Stellungnahme von Dr. Schneewolf
Bei dem Wirtschaftsausschuss des Brandenburgischen Landtags am 9. Februar 2011 ging es um die generelle Erdverkabelung von 110kV-Freileitungen. Bei dieser Anhörung hielt auch Herr Dr. Rainer Schneewolf von der Bürgerinitiative “Hochspannung tief legen” einen Redebeitrag:
Sehr geehrter Herr Vorsitzender, sehr geehrter Herr Minister, sehr geehrte Damen und Herren des Wirtschaftsausschusses,
zunächst möchte ich mich bedanken, dass Sie außer den juristischen und technischen Experten auch zwei Vertreter von Bürgerinitiativen eingeladen haben, einen für die 380-kV- und einen für die 110-kV-Ebene. Ich bin Sprecher der Bürgerinitiative Hochspannung tief legen in der Prignitz und außerdem Vorsitzender des Ausschusses für Umwelt und Gewerbe einer von einer geplanten Hochspannungsfreileitung betroffenen Gemeinde, deren Gemeindevertretung sich, wie die weiterer Gemeinden, einstimmig für eine Erdverkabelung ausgesprochen hat.
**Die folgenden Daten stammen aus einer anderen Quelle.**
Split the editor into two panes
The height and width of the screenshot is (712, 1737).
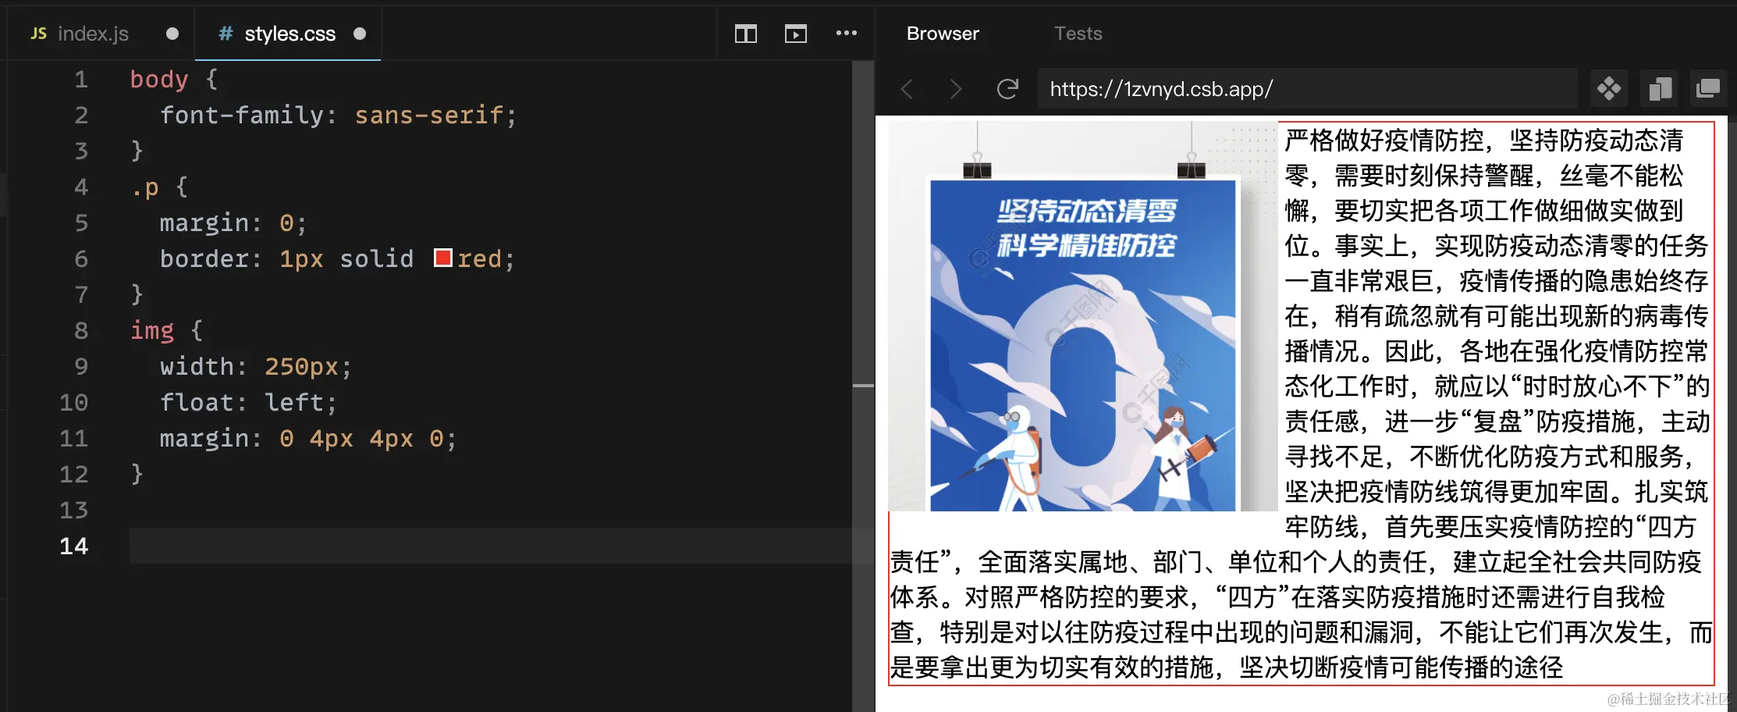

In Brandenburg sind gegenwärtig ca. 310 Neubau-km für 110-kV-Freileitungen geplant. Das entspricht, aneinandergereiht, dem 1 ½-fachen der Nord-Süd-Ausdehnung des Landes Brandenburg. Bei allen ist noch kein Planfeststellungsverfahren eröffnet.
Die geplanten Leitungen liegen in den Landkreisen Prignitz, Ostprignitz-Ruppin, Havelland, Märkisch-Oderland, Teltow-Fläming und Potsdam-Mittelmark.
In der Bevölkerung und auf allen kommunalen Ebenen dieser Landkreise gibt es Widerstand dagegen und die Forderung einer grundsätzlichen Erdverkabelung. Ich kann daher hier auch für die anderen Regionen sprechen, von der Bürgerinitiative in Märkisch-Oderland und der Kreisverwaltung Teltow-Fläming bekam ich eigens Informationen für diese Anhörung.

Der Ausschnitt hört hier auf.